→ **DIRECTIVE**
Count the lines of the material below that contain the string "Open", treating uppercase and lowercase letters as distinct. Give only the number.

Entries on where items appear
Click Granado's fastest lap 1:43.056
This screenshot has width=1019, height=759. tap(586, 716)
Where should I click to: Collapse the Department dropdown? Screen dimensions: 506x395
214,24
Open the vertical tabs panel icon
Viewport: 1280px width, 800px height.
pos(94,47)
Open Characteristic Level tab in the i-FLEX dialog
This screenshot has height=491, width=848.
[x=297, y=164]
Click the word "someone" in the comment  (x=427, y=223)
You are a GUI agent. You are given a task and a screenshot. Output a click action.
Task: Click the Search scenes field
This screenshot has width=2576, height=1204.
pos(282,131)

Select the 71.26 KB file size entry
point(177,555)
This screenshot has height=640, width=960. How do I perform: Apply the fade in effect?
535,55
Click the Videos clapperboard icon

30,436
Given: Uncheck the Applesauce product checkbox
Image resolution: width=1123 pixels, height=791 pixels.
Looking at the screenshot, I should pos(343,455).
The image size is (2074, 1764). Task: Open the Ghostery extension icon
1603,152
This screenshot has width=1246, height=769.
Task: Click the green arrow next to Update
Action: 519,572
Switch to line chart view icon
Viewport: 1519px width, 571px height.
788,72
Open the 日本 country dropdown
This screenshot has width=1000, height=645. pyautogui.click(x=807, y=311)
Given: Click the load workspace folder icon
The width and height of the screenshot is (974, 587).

→ **TASK SOLUTION**
4